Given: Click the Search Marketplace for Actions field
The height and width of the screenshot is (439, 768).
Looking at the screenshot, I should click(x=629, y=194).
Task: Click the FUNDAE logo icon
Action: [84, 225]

***

Repeat the listing above in full, word for word.

* **Expected output**
Given: Click the Search Marketplace for Actions field
The height and width of the screenshot is (439, 768).
Looking at the screenshot, I should click(x=629, y=194).
Task: Click the FUNDAE logo icon
Action: [84, 225]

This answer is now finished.